SIEGFRIED, NOCTURNE PAR ELENA

C’est dans une Allemagne dévastée par la seconde guerre mondiale que le héros s’éveille. Siegfried, transposé pour l’occasion de l’univers de la mythologie germanique à notre monde, part en quête du Fleuve, le Rhin, seul point de repère qu’il semble avoir dans ce pays anéanti, méconnaissable. 
L’orchestre se trouvant sur scène, il reste peu d’espace pour mettre en place le paysage dans lequel évolue Siegfried. Pas besoin de grand-chose pourtant pour que la magie opère : un miroir judicieusement positionné, une grande toile, un éclairage s’adaptant au fil du spectacle, et c’est bien suffisant.

© Marc Vannapelghem



Le baryton Bo Skovhus, magnifique de puissance, accompagné d’une musique poignante à la limite de l’oppressant, emmène le spectateur dans sa quête. Mais Siegfried ne fait pas que constater et déplorer l’horreur : il se questionne, il interpelle. Est-ce qu’en ayant tué le dragon et ainsi banni l’imaginaire du monde des hommes il s’est rendu responsable de ce carnage ? Les machines et les nombres ont-ils surpassé la poésie des mots ? L’existence des livres a-t-elle encore un sens ?

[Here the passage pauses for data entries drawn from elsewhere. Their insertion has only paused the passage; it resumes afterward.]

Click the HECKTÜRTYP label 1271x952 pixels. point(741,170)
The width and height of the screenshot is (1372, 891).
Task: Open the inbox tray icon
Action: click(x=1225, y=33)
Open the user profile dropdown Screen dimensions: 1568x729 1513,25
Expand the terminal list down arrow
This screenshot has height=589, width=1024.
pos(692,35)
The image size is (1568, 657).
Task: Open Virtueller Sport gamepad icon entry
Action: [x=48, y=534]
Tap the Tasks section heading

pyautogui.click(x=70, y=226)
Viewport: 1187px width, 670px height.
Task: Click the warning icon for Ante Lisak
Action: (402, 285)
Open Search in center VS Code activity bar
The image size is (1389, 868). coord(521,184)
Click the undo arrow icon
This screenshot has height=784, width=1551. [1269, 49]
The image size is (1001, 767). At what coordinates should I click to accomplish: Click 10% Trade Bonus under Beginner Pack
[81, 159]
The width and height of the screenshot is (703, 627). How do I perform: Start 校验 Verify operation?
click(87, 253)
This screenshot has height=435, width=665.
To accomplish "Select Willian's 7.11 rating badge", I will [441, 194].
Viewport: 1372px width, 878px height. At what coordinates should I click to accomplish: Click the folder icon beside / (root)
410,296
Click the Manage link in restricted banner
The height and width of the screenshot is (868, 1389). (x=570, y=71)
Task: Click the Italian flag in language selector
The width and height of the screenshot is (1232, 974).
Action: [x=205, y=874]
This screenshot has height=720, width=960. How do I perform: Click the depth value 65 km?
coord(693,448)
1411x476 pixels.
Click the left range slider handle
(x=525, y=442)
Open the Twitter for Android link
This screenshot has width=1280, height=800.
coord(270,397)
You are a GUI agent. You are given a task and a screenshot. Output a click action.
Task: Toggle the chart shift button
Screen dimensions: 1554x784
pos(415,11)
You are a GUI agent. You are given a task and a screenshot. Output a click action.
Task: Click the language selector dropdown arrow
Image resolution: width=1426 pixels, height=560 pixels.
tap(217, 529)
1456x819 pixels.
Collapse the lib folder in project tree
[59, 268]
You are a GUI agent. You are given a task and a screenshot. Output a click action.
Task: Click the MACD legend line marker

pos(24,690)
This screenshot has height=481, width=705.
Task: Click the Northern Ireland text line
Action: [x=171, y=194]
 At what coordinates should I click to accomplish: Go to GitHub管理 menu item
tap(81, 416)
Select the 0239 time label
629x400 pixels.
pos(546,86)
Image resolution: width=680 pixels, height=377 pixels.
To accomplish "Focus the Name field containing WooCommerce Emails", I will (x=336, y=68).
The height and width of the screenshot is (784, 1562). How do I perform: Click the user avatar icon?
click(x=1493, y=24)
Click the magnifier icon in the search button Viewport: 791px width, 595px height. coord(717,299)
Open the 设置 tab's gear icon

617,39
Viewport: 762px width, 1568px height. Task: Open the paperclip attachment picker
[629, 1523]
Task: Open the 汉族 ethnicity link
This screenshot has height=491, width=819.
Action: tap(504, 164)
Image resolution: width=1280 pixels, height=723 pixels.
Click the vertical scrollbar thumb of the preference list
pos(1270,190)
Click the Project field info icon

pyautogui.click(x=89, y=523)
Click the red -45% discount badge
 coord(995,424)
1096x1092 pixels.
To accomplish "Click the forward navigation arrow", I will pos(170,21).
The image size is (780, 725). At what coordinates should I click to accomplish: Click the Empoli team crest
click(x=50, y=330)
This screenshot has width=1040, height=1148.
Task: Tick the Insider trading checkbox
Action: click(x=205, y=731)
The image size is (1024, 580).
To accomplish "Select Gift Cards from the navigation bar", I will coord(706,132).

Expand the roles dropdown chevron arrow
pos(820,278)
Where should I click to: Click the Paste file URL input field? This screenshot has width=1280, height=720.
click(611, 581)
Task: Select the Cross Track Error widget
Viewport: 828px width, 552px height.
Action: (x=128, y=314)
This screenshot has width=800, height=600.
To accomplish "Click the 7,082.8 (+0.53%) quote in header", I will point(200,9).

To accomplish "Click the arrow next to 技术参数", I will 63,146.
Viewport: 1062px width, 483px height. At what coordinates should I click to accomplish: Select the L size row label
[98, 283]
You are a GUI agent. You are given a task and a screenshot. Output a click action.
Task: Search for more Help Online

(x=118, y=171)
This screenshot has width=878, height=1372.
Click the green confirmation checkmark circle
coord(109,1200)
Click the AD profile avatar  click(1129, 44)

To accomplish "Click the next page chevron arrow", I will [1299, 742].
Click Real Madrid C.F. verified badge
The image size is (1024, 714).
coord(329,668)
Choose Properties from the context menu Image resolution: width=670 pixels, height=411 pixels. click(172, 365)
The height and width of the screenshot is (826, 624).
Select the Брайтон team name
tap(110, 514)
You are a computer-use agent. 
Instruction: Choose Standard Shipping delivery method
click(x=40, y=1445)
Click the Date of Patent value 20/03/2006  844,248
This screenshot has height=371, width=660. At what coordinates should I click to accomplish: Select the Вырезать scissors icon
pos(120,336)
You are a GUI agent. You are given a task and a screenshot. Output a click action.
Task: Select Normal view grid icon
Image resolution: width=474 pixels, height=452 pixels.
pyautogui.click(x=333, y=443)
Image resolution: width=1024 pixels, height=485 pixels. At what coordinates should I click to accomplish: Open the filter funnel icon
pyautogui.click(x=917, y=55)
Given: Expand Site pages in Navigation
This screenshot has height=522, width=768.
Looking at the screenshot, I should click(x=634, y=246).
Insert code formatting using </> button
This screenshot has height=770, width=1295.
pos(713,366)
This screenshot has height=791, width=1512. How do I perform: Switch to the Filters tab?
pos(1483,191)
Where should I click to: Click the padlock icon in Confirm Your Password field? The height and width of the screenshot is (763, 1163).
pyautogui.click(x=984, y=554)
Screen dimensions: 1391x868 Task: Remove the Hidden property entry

Ce sont des questions qui restent à méditer, une fois le spectacle terminé.

L’emploi de la langue allemande fait sens, tant dans le contexte du spectacle que dans l’intensité qu’elle confère aux parties chantées. Toutefois pour les non germanophones le surtitrage français est essentiel et la mauvaise visibilité de celui-ci est à déplorer. A peine lisibles depuis le fond de la salle, le simple fait de déchiffrer les surtitres détourne l’attention du spectateur de la scène. Cela revient en somme à choisir entre se laisser happer par la prestation de Bo Skovhus ou profiter de la beauté du texte d’Olivier Py.

Le souvenir de cette représentation reste cependant globalement positif. Nul doute que si j’avais eu une meilleure connaissance de la langue de Wagner, je n’aurais pas trouvé grand-chose à redire sur Siegfried, nocturne.